Aggregate document scores¶
Problem¶
The pipeline scores every document independently: one row per document, one column per dimension. Many analyses want grouped panels: for example, firm-year panels for corporate-finance research or product-year panels for market studies. You need to (a) map each document to its firm and fiscal year, (b) normalize by document length so long transcripts do not dominate, (c) average across all documents within a firm-year, and (d) merge the resulting panel with external firm covariates (total assets, industry code, returns, whatever your regression calls for).
Solution¶
Build an id_to_firm DataFrame with columns document_id, firm_id, and
time, then call p.firm_year(id_to_firm, method="TFIDF"). The method
normalizes scores to "per 100 tokens," averages within (firm_id, time)
groups, and returns a sorted panel.
End-to-end example¶
import pandas as pd
from lmsy_w2v_rfs import Pipeline, Config, load_example_seeds
seeds = load_example_seeds("culture_2021")
# 1. Run the pipeline as usual.
p = Pipeline(
texts=transcripts,
doc_ids=transcript_ids, # e.g., ["AAPL_2021Q1", "AAPL_2021Q2", ...]
work_dir="runs/firm_panel",
config=Config(seeds=seeds, preprocessor="corenlp", n_cores=8),
)
p.run(methods=("TFIDF",))
# 2. Build the document-to-firm-year mapping.
id_to_firm = pd.DataFrame({
"document_id": ["AAPL_2021Q1", "AAPL_2021Q2", "AAPL_2021Q3", "AAPL_2021Q4",
"MSFT_2021Q1", "MSFT_2021Q2"],
"firm_id": ["AAPL", "AAPL", "AAPL", "AAPL",
"MSFT", "MSFT"],
"time": [2021, 2021, 2021, 2021,
2021, 2021],
})
# 3. Aggregate.
panel = p.firm_year(id_to_firm, method="TFIDF")
print(panel)
Expected shape: one row per (firm_id, time) combination, with the five
culture dimensions as columns. For the example above, two rows total (AAPL
2021, MSFT 2021), each the mean of the four or two document-level scores.
What per-100-tokens normalization means¶
Raw scores scale with document length: a 5,000-word transcript mentions
innovation more often than a 500-word one, all else equal. To put all
documents on a comparable footing, firm_year divides each dimension by
document_length and multiplies by 100:
score_per_100_tokens = 100 * raw_score / document_length
The mean over (firm_id, time) is then taken on the normalized scores.
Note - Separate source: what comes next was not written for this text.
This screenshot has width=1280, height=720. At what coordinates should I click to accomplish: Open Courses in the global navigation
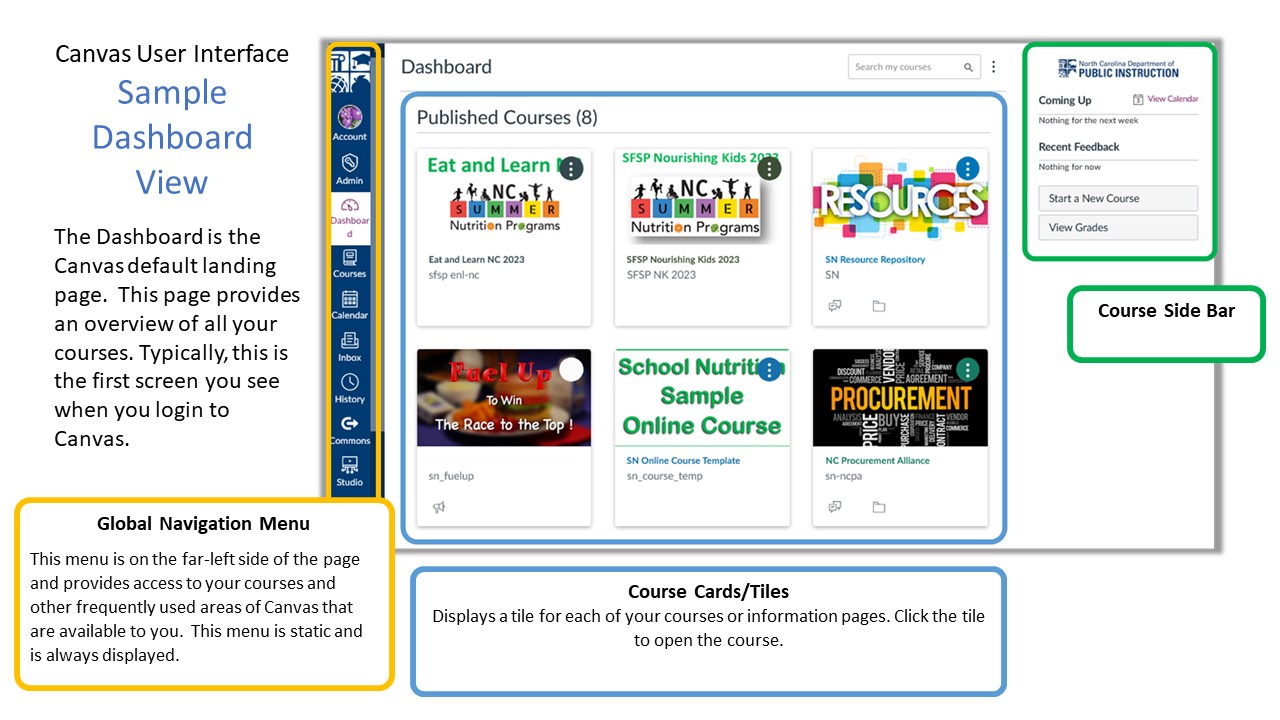(350, 262)
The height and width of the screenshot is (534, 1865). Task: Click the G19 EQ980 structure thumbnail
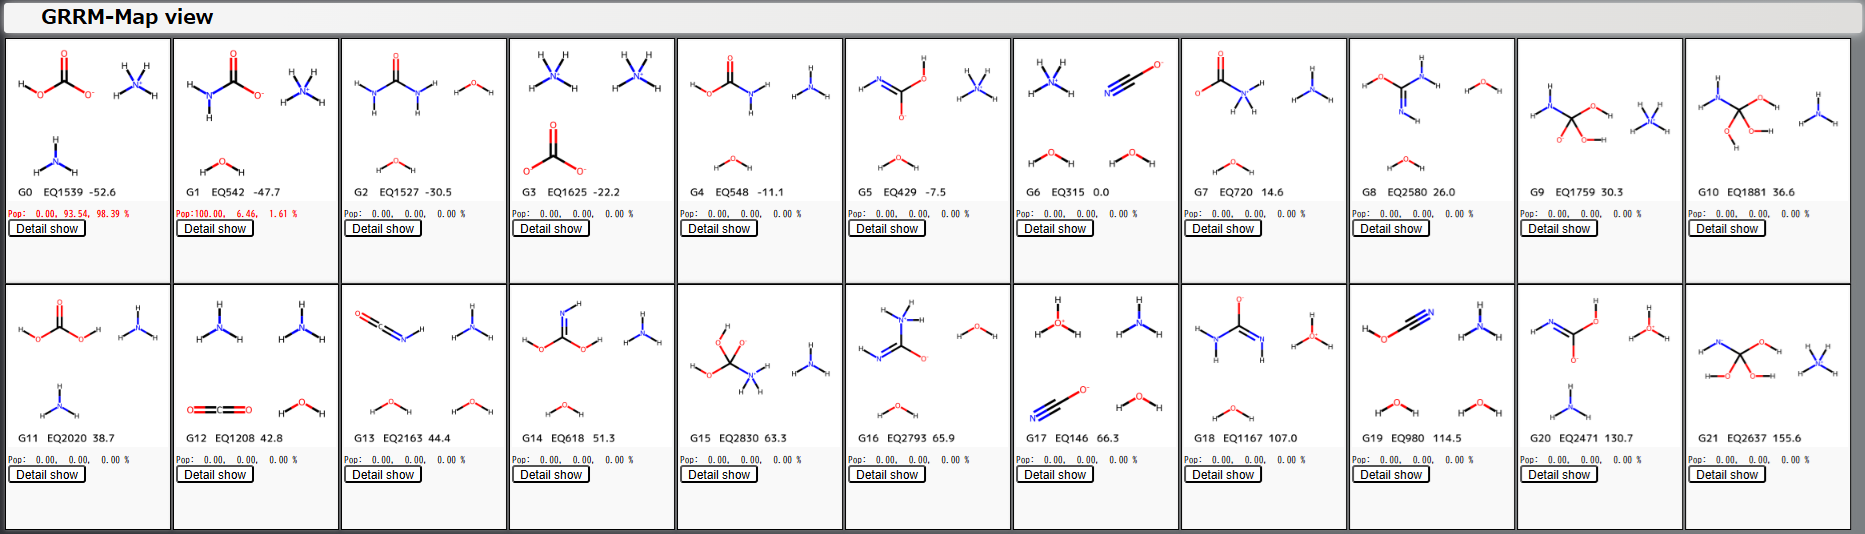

If you
want the raw document scores for your own aggregation, pull them directly
from p.score_df("TFIDF") and skip firm_year.
Merging with external firm covariates¶
A realistic research flow: take panel, merge a Compustat extract, run a
panel regression.
import pandas as pd
covariates = pd.read_csv("compustat_firm_year.csv")
# covariates has columns: firm_id, time, at (total assets), roa, ind2
merged = panel.merge(covariates, on=["firm_id", "time"], how="inner")
# Standardize dimension scores within year for readability of coefficients.
dims = list(seeds.keys()) # or whatever column names your pipeline used
for dim in dims:
merged[dim + "_z"] = merged.groupby("time")[dim].transform(
lambda s: (s - s.mean()) / s.std()
)
merged.to_parquet("panel_with_covariates.parquet")
From here you run your preferred fixed-effects regression in statsmodels, linearmodels, or R. The pipeline's job ends at the panel export.
Using a different aggregation window¶
time is an opaque label. Pass fiscal quarter (2021Q1), fiscal year
(2021), or decade ("2020s") strings or integers; firm_year groups on
whatever is in the column. The method name is historical: the aggregation is
really "group by firm and time, whatever time means to you."
For a firm-quarter panel:
id_to_firm = pd.DataFrame({
"document_id": [...],
"firm_id": [...],
"time": ["2021Q1", "2021Q2", "2021Q3", ...],
})
panel = p.firm_year(id_to_firm, method="TFIDF")
Gotcha: document IDs that do not match¶
p.firm_year does a left merge of document scores onto id_to_firm. Any
doc_id that is not in id_to_firm["document_id"] drops out at aggregation
(NaN firm_id and time produce a dropped group after groupby). Any
document_id in id_to_firm that has no matching score in scores_TFIDF.csv
is silently ignored. Sanity-check counts before running regressions:
scores = p.score_df("TFIDF")
expected = set(scores["Doc_ID"])
mapped = set(id_to_firm["document_id"])
print(f"scored but unmapped: {len(expected - mapped)}")
print(f"mapped but unscored: {len(mapped - expected)}")
Gotcha: expected column names¶
The aggregator reads specific column names from id_to_firm. If your
DataFrame uses gvkey / fyear, rename before passing:
id_to_firm = firm_data.rename(columns={
"transcript_id": "document_id",
"gvkey": "firm_id",
"fyear": "time",
})
The lower-level aggregate_to_firm_year function takes id_col=,
firm_col=, time_col= kwargs if renaming in place is inconvenient, but
Pipeline.firm_year does not expose those and always expects the canonical
three names.